Got it. So what should I use if I want to measure execution time of functions that involve io operations say imread() and/or inwrite() ? I have functions that may or may not have io operations and I need to find execution time.

1

You can speed up your program when you use multiplication instead of division when possible. Further more you can specify the type inside some operations.
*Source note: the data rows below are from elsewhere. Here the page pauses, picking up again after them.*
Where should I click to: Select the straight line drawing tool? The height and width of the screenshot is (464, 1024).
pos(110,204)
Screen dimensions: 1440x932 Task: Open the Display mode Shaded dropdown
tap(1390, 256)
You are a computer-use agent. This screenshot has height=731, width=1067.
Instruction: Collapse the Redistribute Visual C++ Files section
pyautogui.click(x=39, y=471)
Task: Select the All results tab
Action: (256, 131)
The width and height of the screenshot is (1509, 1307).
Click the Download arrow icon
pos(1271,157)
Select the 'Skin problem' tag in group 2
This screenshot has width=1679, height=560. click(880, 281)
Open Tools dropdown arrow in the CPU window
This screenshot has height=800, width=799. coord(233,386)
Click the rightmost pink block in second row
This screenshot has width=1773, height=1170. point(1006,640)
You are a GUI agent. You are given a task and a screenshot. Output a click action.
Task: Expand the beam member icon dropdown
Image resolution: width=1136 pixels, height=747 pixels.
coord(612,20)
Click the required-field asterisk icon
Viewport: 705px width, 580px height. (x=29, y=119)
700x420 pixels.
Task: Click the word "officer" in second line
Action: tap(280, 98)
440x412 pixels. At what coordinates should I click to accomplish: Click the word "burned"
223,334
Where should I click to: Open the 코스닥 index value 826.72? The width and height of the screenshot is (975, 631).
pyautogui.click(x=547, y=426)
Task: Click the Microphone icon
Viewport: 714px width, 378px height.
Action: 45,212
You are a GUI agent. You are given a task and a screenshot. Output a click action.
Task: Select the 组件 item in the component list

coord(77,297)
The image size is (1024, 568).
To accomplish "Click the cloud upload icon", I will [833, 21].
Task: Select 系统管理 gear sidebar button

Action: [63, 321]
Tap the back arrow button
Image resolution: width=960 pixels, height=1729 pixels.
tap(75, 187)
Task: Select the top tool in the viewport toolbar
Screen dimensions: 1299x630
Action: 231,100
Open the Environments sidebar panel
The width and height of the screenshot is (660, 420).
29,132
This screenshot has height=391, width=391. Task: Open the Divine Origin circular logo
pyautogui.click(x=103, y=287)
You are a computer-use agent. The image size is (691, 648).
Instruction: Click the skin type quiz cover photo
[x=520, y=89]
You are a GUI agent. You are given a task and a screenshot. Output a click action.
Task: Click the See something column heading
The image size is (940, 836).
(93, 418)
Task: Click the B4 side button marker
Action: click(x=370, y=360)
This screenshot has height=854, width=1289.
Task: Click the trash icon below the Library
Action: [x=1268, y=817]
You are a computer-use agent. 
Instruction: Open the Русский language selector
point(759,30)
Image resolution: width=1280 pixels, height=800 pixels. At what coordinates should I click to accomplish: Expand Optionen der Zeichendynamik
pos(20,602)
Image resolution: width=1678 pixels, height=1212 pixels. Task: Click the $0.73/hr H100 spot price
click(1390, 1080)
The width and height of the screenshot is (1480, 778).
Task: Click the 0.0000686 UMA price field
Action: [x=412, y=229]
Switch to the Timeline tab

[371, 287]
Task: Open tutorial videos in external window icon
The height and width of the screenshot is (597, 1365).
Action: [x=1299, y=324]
cv::Mat calculateDiff(const cv::Mat &image_one, const cv::Mat &image_two)
{
cv::Mat im1, im2, im_dest;
image_one.convertTo(im1, CV_32FC1, 0.5, 128);
image_two.convertTo(im2, CV_32FC1, 0.5, 0);
cv::subtract(im1, im2, im_dest, cv::noArray(), CV_8U);  // Not sure if this works here as expected
// im_dest.convertTo(im_dest, CV_8UC1);

return im_dest;
}


Aside of this it seems, that in OpenCV 3 the OpenCL code is build on first function call, even if you use cv::Mat. To avoid this #include <opencv2/core/ocl.hpp> and set ocl::setUseOpenCL(false) before function calls.

From the head: Perhabs this does the same job a bit faster if your input is 8bit:

cv::Mat calculateDiff(const cv::Mat &image_one, const cv::Mat &image_two)
{
cv::Mat im1, im_dest;
image_one.convertTo(im1, CV_16S, 1, 255);
cv::subtract(im1, image_two, im_dest, cv::noArray(), CV_16S);
im_dest.convertTo(im_dest, CV_8U, 0.5);

return im_dest;
}


I use cv::getTickCount()

Update:

I figured out the problem. The function was being called inside another function and there was a conditional cv::imwrite() in the function. That's why I was getting the problem. The conditional part comes from another section of the program. I've fixed the part and it's working ok.

Thanks everyone!